Tsui Chi Ho (; born 17 February 1990) is a Hong Kong sprinter. He competed in the 4 × 100 m relay event at the 2012 Summer Olympics.

Tsui Chi Ho competed in the  2008 Asian Junior Athletics Championships in Jakarta, winning bronze in both the 100m sprint and 4 × 100 m relay.

Tsui Chi Ho is a member of the Hong Kong sprint team that won gold at men's 4 × 100 metres relay at the 2013 Asian Athletics Championships in Pune, India in July 2013. Hong Kong's quartet of Tang Yik Chun, Lai Chun Ho, Ng Ka Fung and Tsui Chi Ho won the relay in 38.94 seconds, ahead of second-placed Japan (39.11 secs) and China (39.17 secs).

In October 2013, Tsui Chi Ho won the Hong Kong Athletics League by winning the 100m final with a time of 10.66 seconds.

In October 2014, at the 2014 Asian Games, Tsui Chi Ho anchored the sprint team that set a seasonal best of 38.98 seconds to capture the bronze medal, behind China and Japan. This is Hong Kong's first Asian Games bronze medal in track and field since the 1954 Asian Games in Manila, when Stephen Xavier came third in the men’s 200 metres.

Supplied information:
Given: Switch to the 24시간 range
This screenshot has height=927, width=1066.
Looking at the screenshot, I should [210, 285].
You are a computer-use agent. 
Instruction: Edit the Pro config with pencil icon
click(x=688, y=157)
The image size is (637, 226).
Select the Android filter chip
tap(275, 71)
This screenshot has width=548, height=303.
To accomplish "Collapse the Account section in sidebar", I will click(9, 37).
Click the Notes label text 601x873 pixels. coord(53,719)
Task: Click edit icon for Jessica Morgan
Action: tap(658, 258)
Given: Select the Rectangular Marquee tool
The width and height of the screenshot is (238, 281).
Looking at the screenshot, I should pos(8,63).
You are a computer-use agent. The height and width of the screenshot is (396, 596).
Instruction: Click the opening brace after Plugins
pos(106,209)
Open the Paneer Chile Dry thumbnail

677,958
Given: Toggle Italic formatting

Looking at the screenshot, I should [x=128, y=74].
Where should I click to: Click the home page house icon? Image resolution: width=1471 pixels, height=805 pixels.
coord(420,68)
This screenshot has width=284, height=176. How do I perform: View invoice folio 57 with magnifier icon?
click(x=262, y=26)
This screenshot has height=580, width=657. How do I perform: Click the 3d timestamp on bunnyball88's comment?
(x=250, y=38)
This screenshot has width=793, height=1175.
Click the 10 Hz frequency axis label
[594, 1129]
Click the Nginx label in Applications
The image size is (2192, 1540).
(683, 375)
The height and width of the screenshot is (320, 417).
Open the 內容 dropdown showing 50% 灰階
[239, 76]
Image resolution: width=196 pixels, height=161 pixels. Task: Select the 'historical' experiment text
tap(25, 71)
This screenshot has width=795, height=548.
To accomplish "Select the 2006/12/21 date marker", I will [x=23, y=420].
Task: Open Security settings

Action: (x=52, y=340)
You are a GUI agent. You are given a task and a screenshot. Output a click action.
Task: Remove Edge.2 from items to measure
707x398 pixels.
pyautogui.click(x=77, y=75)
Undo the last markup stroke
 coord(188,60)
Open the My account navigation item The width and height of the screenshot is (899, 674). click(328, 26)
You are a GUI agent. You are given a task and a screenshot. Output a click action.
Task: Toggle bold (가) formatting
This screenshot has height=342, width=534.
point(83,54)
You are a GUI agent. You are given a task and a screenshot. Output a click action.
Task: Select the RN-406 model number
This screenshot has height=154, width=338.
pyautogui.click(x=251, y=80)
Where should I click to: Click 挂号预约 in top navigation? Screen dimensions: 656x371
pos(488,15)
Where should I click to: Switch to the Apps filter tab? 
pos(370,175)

Things to do:
• 1. According to the text about Tsui Chi Ho, what time did the Hong Kong quartet run to win the 4 × 100 m relay at the 2013 Asian Athletics Championships?
• 2. Copy out the entries from the line containing "Given: Toggle Italic formatting" through the line containing "will [x=23, y=420].", including both of those lines, and nothing else.

Task results:
• 1. 38.94 seconds

• 2.
Given: Toggle Italic formatting

Looking at the screenshot, I should [x=128, y=74].
Where should I click to: Click the home page house icon? Image resolution: width=1471 pixels, height=805 pixels.
coord(420,68)
This screenshot has width=284, height=176. How do I perform: View invoice folio 57 with magnifier icon?
click(x=262, y=26)
This screenshot has height=580, width=657. How do I perform: Click the 3d timestamp on bunnyball88's comment?
(x=250, y=38)
This screenshot has width=793, height=1175.
Click the 10 Hz frequency axis label
[594, 1129]
Click the Nginx label in Applications
The image size is (2192, 1540).
(683, 375)
The height and width of the screenshot is (320, 417).
Open the 內容 dropdown showing 50% 灰階
[239, 76]
Image resolution: width=196 pixels, height=161 pixels. Task: Select the 'historical' experiment text
tap(25, 71)
This screenshot has width=795, height=548.
To accomplish "Select the 2006/12/21 date marker", I will [x=23, y=420].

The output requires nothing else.